Not focused solely on FDR, but lots of interesting stuff. A bit dense, but if you are really interested in Conservative economics, this is the site
“The Politically Incorrect Guide to the Great Depression and the New Deal” is pretty good:
Kindle is a wonderful device (I have one) however the books available in Kindle format tend to be recent publications or heavy old sellers and classics. Finding lower production run books from earlier decades in Kindle is difficult. Do what I do, books not available in Kindle are usually available via Amazon. Buy them used and save a fortune. BTW you can request a book to be brought into Kindle format. Its just a request. I imagine Kindle will act on requests if certain books have the demand for it.
Read them all, passed out to the sheeple. I give My books to those that might be interested, kind of like preaching among the heathen.
On economics, this sounds like a drone-fest, but it was very interesting and, moreover, HIGHLY relevant to what's going on today: An Essay on Mediaeval Economic Teaching, by George O'Brien. Lots of stuff about how stupid Socialism is and, more importantly, WHY. And this was written in the early 1900's!
A Life of General Robert E. Lee, by John Esten Cooke. Not only an interesting portrait of the man, but a contemporary look at national politics and some of the battles.
The Oregon Trail: Sketches of Prairie and Rocky Mountain Life.

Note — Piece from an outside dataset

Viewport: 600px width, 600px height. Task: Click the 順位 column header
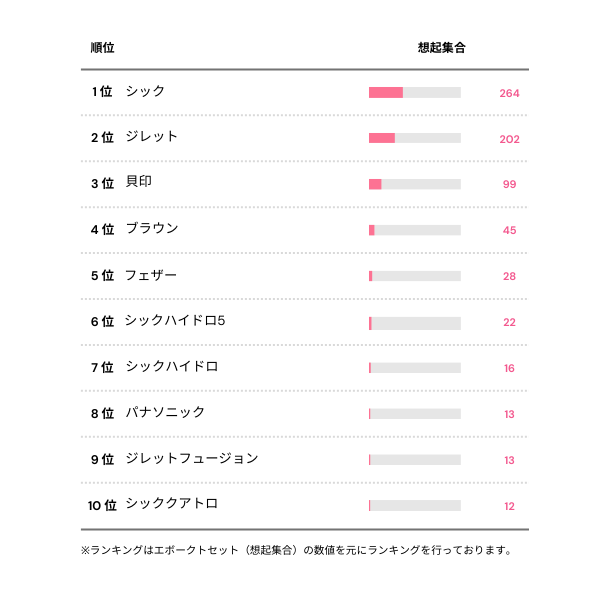click(x=102, y=47)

This pithy little book is full of wry observations about society and peoples. Quite humourous in it's own way, too. (Be warned there are some jibes at the Mormons -- along with most everyone else.)
It helped that I had just read The Journals of Lewis and Clark, which provides a weirdly compelling tale of life on the plains and especially of the different Indian cultures. However, at least the free version of the journals, had a lot of repetition of entries, so I can't recommend it unless you are okay with skipping through a lot (which is quite easy on the wonderful Kindle). I think the prairie sketches are a good read, regardless.
And, hey, these are all FREE. So, check 'em out if you're so inclined!
Gawd I hate that —> “it’s” = “its”
I just read FDR’s Folly a few weeks ago.
I look at the things going on now and think they’re a “first”, but they aren’t.
That degree of change was much greater then. And people elected him 4 times.
Something to think about re “the good old days”.
“I look at the things going on now and think theyre a first, but they arent.”
FDR’s administration was just a beta test for Obama’s. Even FDR never exploded federal debt as a percent of GDP to the levels advocated by this administration.
Read one bookmark the rest thank you.
A lot of stuff to add to my library Bookmark.
I found the Flynn book at a church rummage sale. what a treasure! “the one” of an earlier era laid bare.
Yes he did, but it was at the end of the Second World War, and it took the US 40 years to reduce national debt back to levels of just before that war.
The most insane part of today's deficit spending is that it goes for no apparent purpose beyond paying off the Democrats' political supporters.
These are all good recommendations, but I’d start with Burt Folsom’s Myth of the Robber Barons.
It covers the history of the end of the 19th century and into the early 20th, just before the 2nd Roosevelt takes over.
Bad things started to happen in America right from the start with politics entering business and muddling things up. This book is a good primer on the bad ideas that shaped the early 20th century in America including the first dummy - Teddy Roosevelt.
“Yes he did, but it was at the end of the Second World War,”
Right. I meant that he didn’t do so during the 1930’s when he was trying to stimulate the economy. I would say that every penny spent on WWII was money well spent. But as that example shows, even when debt rose above 100% of GDP, it was possible to knock that down to more manageable levels over a period of decades. There’s no indication Obama has plans to do that.